News Releases from Region 06
EPA partners with Quapaw Tribe of Oklahoma to continue cleanup at Tar Creek Superfund site; EPA awards over $4 Million to tribe
DALLAS (May 18, 2017) – The U.S. Environmental Protection Agency(EPA) recently awarded $4,896,088 in financial assistance to the Quapaw Tribe of Oklahoma. The tribe will use the funds to continue remediating contaminated soils from tribal lands.
“I am determined to prioritize Superfund cleanups which are a core part of our mission,” said Administrator Pruitt. “It’s important that we address state and tribal rights when protecting the environment and natural resources.”
“The Quapaw Tribe is fortunate to be true partners with the EPA,” said Quapaw Tribe Chairman John Berrey. “The people of Region 6 have been the best teammates we could ask for, and with the new Administrator Scott Pruitt we fit into the future of the EPA because of our tireless quality work and our ability to do more with less. We have a responsibility to be good stewards of the American tax payers resources.”

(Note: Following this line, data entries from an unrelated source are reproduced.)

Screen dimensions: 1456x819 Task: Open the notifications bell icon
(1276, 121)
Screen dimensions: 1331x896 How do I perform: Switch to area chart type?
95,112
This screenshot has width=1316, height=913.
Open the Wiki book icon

The Quapaw independently developed construction contracting capabilities in the development of schools and hotels which enabled them to have competitive expertise. On October 1, 2012, EPA and the Quapaw Tribe signed a Cooperative Agreement to perform remedial action at the Tar Creek Superfund site, making the tribe the first to lead and manage cleanup of a federal superfund site. The remedial action involved the excavation, hauling and disposal of approximately 107,000 tons contaminated material.
The Tar Creek Superfund site is a former lead and zinc mining area located in the northern portion of Ottawa County, Oklahoma. The site is part of the Tri-State Mining District located at the junction of Oklahoma, Kansas, and Missouri. The site occupies approximately 40 square miles consisting of Ottawa County, Oklahoma, portion of the Picher Field mining region and any area where a hazardous substance from mining or milling in Ottawa County has been stored or disposed. The site is bounded by the State of Kansas to the north. The major communities include Cardin, Commerce, North Miami, Picher, and Quapaw.

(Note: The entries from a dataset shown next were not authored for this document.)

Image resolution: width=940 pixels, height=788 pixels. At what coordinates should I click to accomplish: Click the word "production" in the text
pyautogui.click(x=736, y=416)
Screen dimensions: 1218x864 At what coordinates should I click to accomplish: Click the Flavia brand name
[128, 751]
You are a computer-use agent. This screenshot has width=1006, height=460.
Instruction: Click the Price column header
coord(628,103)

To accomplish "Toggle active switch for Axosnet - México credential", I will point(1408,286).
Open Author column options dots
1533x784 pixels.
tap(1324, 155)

In addition to the chat, there are hundreds of miles of abandoned mines filled with acid mine water and impacting watersheds covering over 100 square miles. EPA is currently investigating surface water and sediment affected by the mine waste.
Over the last 30 years, EPA and stakeholders have made great progress in eliminating human health threats the site posed; however, much work remains. A total of over $300 million has been committed to the site, but remediation will require many more millions of dollars. The EPA completed remediation of nearly 3000 residential properties, relocated four communities, remediated approximately 3.2 million tons of mining waste and affected soils, and plugged over 50 abandoned wells. As a result of these activities, approximately 600 acres of private and tribal lands have been remediated and are ready for reuse.
There are 566 federally recognized tribes within the United States. Each tribe is an independent sovereign nation, responsible for setting standards, making environmental policy, and managing environmental programs for its people. While each tribe faces unique challenges, many share similar environmental legacies. EPA and tribes have been working together to clean up contaminated sites for more than a decade, and the partnership is making a difference.